TT Hum


So... I have not noticed this through my speakers, but in headphones; I get a low hum depending on the location of my tonearm. When it’s resting it’s noticeable, but when I move it to cue the hum reduces. Basically, the closer to the center of the platter the less the hum. I have an SL1200, and the power supply is offboard so it shouldn’t be anything under the platter, there is no transformer, etc. It’s not the ground wire from the arm (Jelco SA750D) either. My PSU and everything else is on another shelf, so I can’t see it being interference, and when moving things around it doesn’t change. The only things I can think of could be some kind of weird interference from the pitch fader (that’s the only thing even near the arm's resting position) or I’ve yet to try yet another cart/headshell. Stumped. Thoughts?
au_lait
I don’t think it has anything to do with the stylus, you’d better try one of your mats on the platter to block EMI effect. It can be tonearm internal wires in the arm tube or something related to the tonearm. It is true that some people having problem with Grado MI cartridges hum on Technics turntable, but not with Nagaoka MM. Anyway try different cartridge first and if the problem is there with another cartridge than it’s definitely turntable or tonearm.
Problem found. A dimmer on the other side of the house. It’s not on the same line as the whole system is on its own dedicated. I guess the dimmer causes a ground loop since they’re on the same bar at the box? When on: buzz. When off: dead quiet. Anyway, dimmer removed, problem solved for good!
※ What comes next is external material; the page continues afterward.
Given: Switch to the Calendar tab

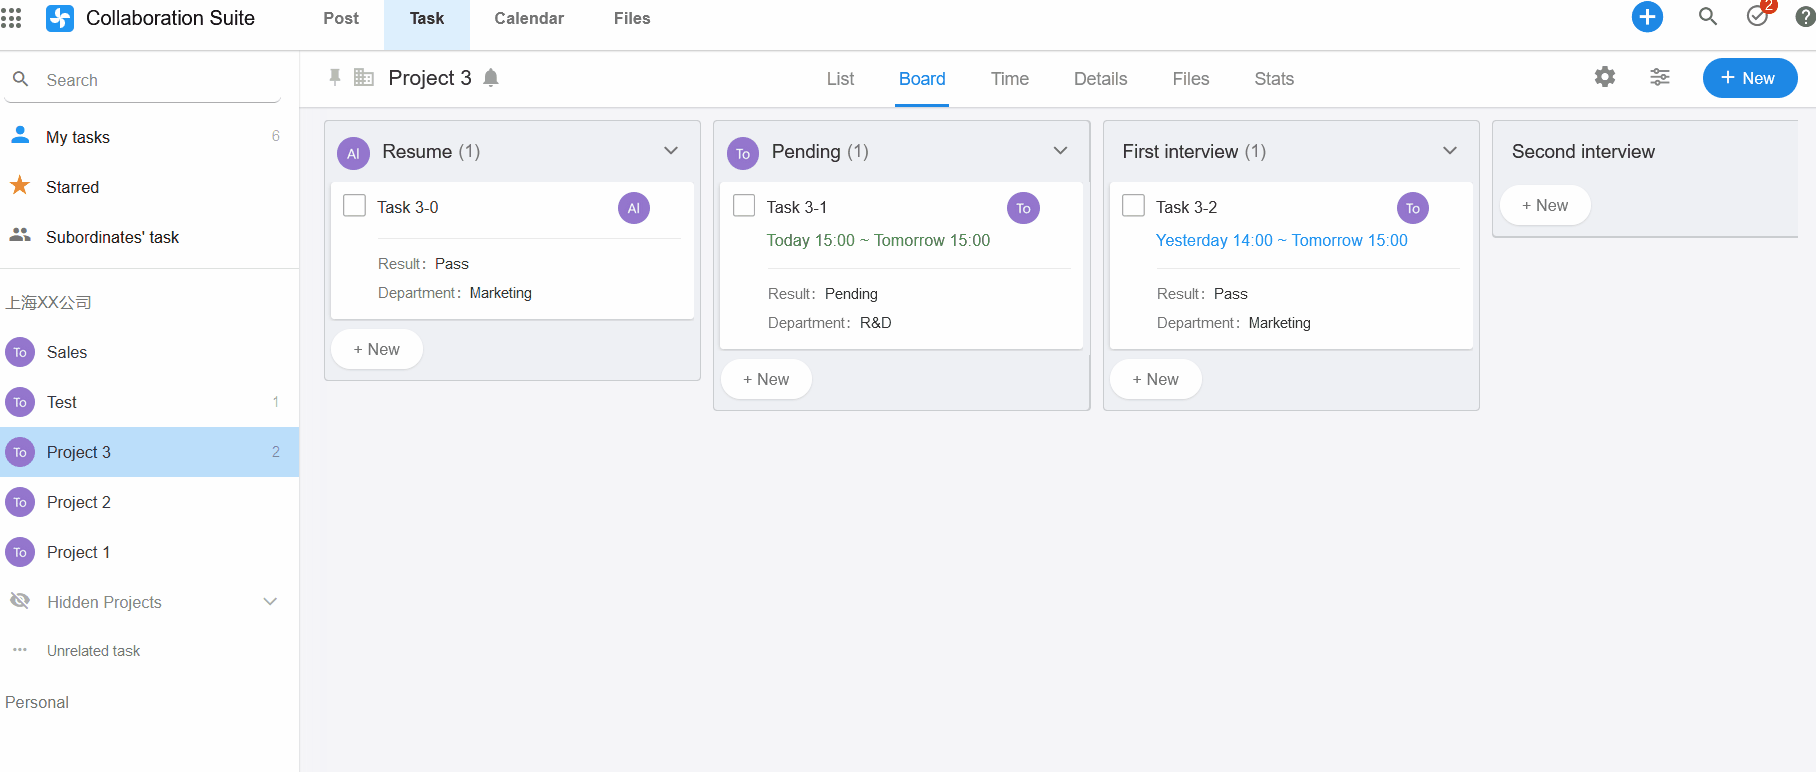Looking at the screenshot, I should 529,18.
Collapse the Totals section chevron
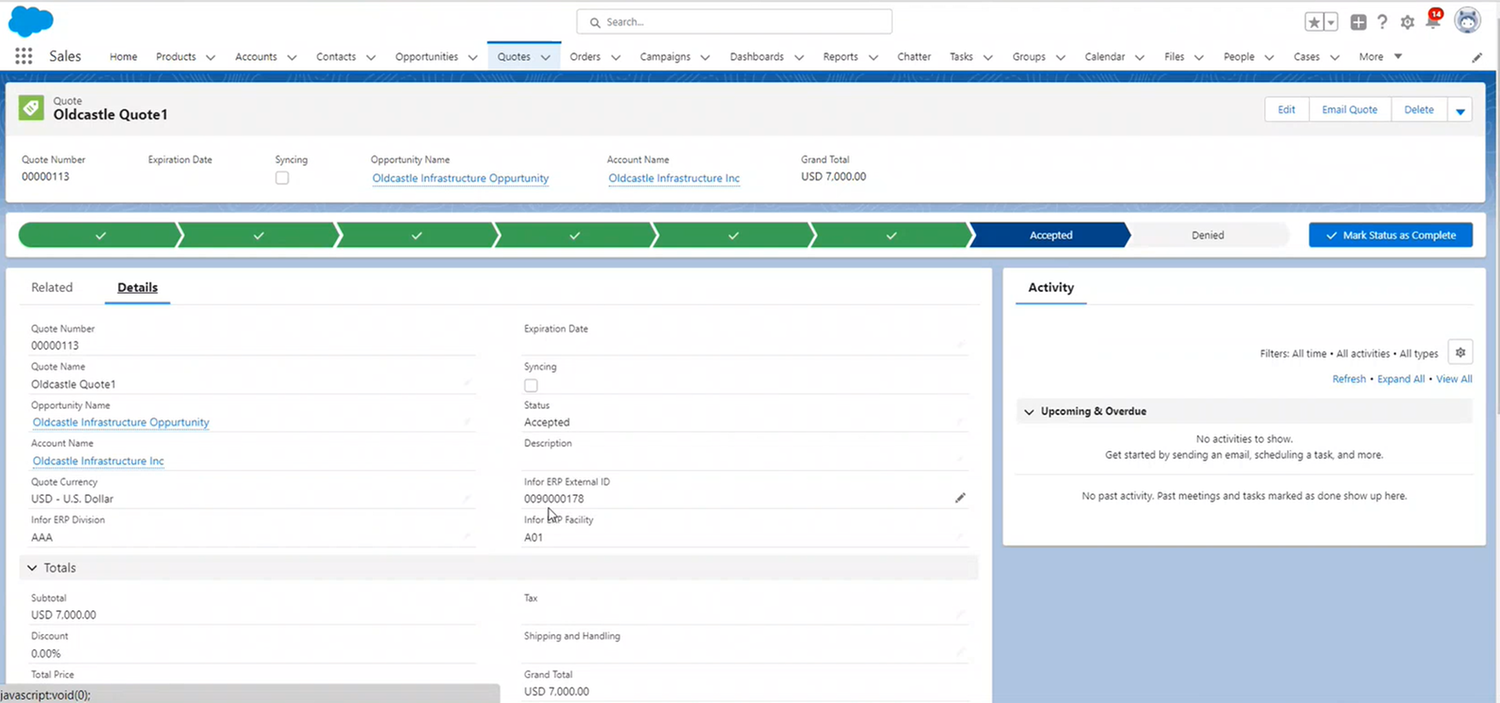 pos(32,567)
Sorry @chakster for hassling you about the cartridge LOL
Ha! Good for you. When you say bar i am
assume you mean same leg of the panel ? Is the stereo and dimmer in same vertical row of breakers? You can seek an even lower noise floor by moving all motors and hash producers to the opposite leg of the audio side.
best to you
jim
@tomic601 Yes, leg, thanks Jim, pardon my layman’s terms! But now that I think of it, not sure it has to do with what leg. A month ago my front end and amps were on 2 separate lines on the same leg at the panel, but now since moving my front end across the room, I ran another line to that location using a breaker slot on the other leg, but still had the buzz. The hash only cleaned up once the dimmer was gone. Noise floor is pretty damn quiet now, but I’ll try your suggestion too. It’s an old house and the panel is a mess with loads of tandem breakers.
@au_lait

Dimmers are notorious for generating rf noise - I wont have them in the house anywhere.